En dehors des rafles policières, on ne verra rien du Portugal ou même de Lisbonne, juste des ruines hantées par les altercations en créole cap-verdien de ces loubards sans loi ni morale. La tension est permanente, liée à l’effet de réel qu’apportent des acteurs non-professionnels, le délabrement des décors, une vision plutôt documentaire et la violence du machisme et des rapports humains. Sombra est un loup solitaire à l’avenir incertain qui joue à chaque instant sa survie. A l’image de son iguane, c’est un homme de la nuit qui regarde le monde sans pouvoir y trouver sa place, une nuit interlope dominée par les clairs-obscurs où l’on ne distingue pas bien qui est qui.

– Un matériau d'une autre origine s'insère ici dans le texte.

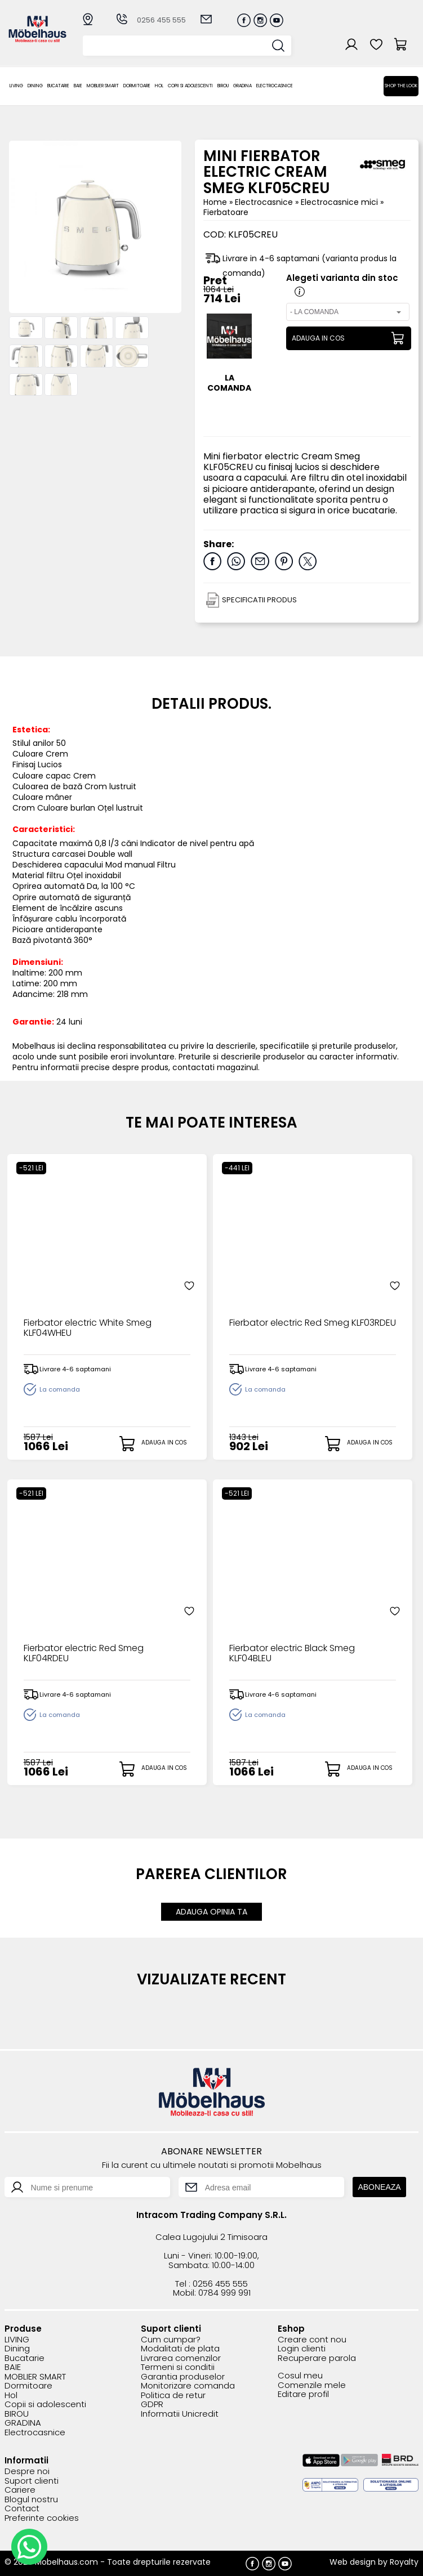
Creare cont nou (312, 2340)
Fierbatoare (225, 212)
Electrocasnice (274, 86)
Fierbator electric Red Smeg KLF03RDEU (312, 1323)
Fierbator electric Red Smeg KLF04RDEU (84, 1654)
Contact (22, 2509)
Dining (35, 86)
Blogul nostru (31, 2500)
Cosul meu (300, 2376)
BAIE (78, 86)
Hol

Grisgris, le héros du film éponyme de Mahamat-Saleh Haroun, est lui aussi balloté par le destin, à l’image d’une Afrique qui se démène pour survivre dans ce qui reste encore la grande nuit. Sa jambe atrophiée le handicape et sa fuite en avant semblera sans espoir, mais il sait mobiliser ses atouts, à commencer par son extraordinaire capacité à danser malgré sa patte folle et à galvaniser ainsi une audience dans les dancings aux couleurs vives de Ndjamena. Même s’il n’était pas arnaqué par son ami qui détourne une partie de la recette, les quelques billets qu’on lui lâche ne suffiraient de toute façon pas à couvrir les frais que l’hôpital demande pour soigner son père d’adoption. Il lui faudra dès lors se lier à des trafiquants d’essence et plonger lui aussi dans la nuit interlope.
Il n’est pas étonnant que le titre du film soit le surnom du héros : il repose entièrement sur le côté hors du commun de ce personnage attachant. Le fait qu’il n’ait rien d’un acteur professionnel et que son rôle se résume à quelques répliques et à beaucoup de silences renforce l’inspiration documentaire d’un film qui profite des rues mal éclairées de Ndjamena pour renforcer cette vision d’une Afrique interlope, de l’entre-deux, victime de ses propres démons mais aussi sempiternellement enchaînée dans la survie. La fin du film, vision éberluée d’une solidarité à construire, échappe au pessimisme de nombre de constats cinématographiques qui restent autant d’alertes mais risquent aussi de renforcer la désespérance.
Si le film, globalement bien accueilli, en a déçu certains, c’est notamment que sa stylisation revendiquée le détache du programme obligé du « film africain » : s’il est ancré dans le réel, il n’est pas sociologique ; son optimisme romancé ne dispense pas une vision pathétique ; il n’appelle pas seulement à la tolérance pour la différence et la marginalité mais en magnifie l’apport à la société. Au-delà du handicap transfiguré de Grisgris, c’est aussi le métissage de Mimi qui est en soi une ouverture d’esprit. En devenant un couple, Grisgris et Mimi groupent les atouts d’une Afrique qui boîte mais a la détermination de ne pas casser (1) et d’une Afrique qui assume son inscription dans le monde plutôt que de se replier. Ce sont les conditions de l’épanouissement de l’enfant qu’ils éduqueront dans les valeurs de solidarité du village. Car comme dans Un homme qui crie, un enfant est là pour un devenir possible, un enfant que l’on pourra aimer.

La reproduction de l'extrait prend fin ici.